Let love be genuine
Let love be without dissimulation. Rom. 12:9
The phrase "without dissimulation" means to be genuine; it literally means to be “without hypocrisy” . The point is that it is not enough to pretend to be loving, we must be actually loving. It is easy to put on a façade and to deceive ourselves that we are what we are not. Putting on a smile and saying nice things does not make you a loving person. You can do that while having hate in your heart. It is so easy to deceive ourselves. We know we are truly loving when our commitment to labor for someone's good is not destroyed even when we are being inconvenienced or upset by him or her. It is what the apostle John is getting at when he wrote, “By this we know love, that he [Jesus] laid down his life for us, and we ought to lay down our lives for the brothers. But if anyone has the world’s goods and sees his brother in need, yet closes his heart against him, how does God’s love abide in him? Little children, let us not love in word or talk but in deed and in truth” (1 Jn. 3:16-18). What does it mean to have hypocritical love? It means to love only in word and talk. What does it mean to have genuine love? It means to love in deed and in truth, and that means selfless service to those whom we love.

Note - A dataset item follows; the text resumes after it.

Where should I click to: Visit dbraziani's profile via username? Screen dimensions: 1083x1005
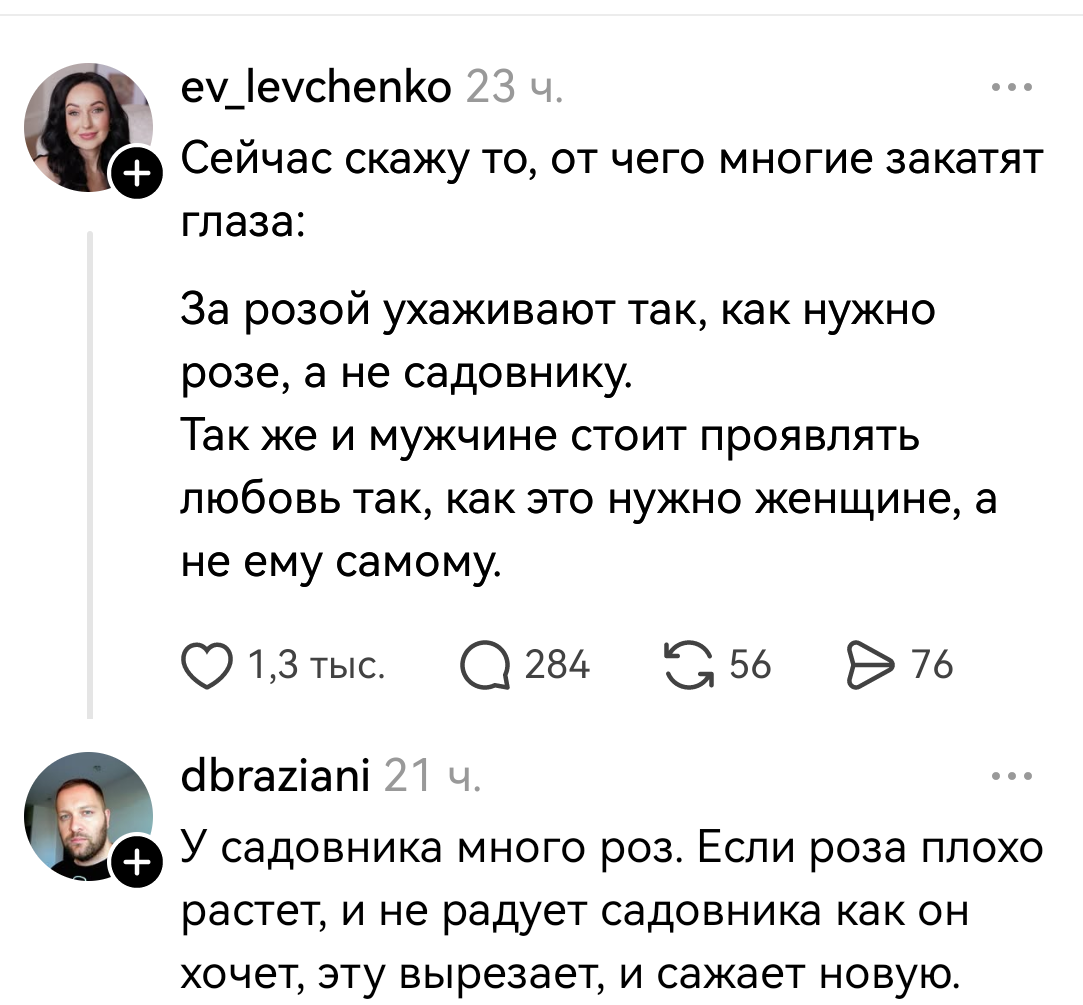[x=272, y=775]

It is often noted that Paul begins this list in Romans 12 of Christian virtues with love. It is no mistake that Paul does so, because love is the preeminent virtue, the grace that brings all the other virtues into operation (cf. 1 Cor. 13; Col. 3:14). Without love, none of the other virtues inculcated would be possible. Everything flows from love to God and love to man. It is the great commandment (Mt. 22:34-40). Evil is fundamentally the failure to love both God and man, and on the other hand, where evil is abundant, the love of many will grow cold (Mt. 24:12).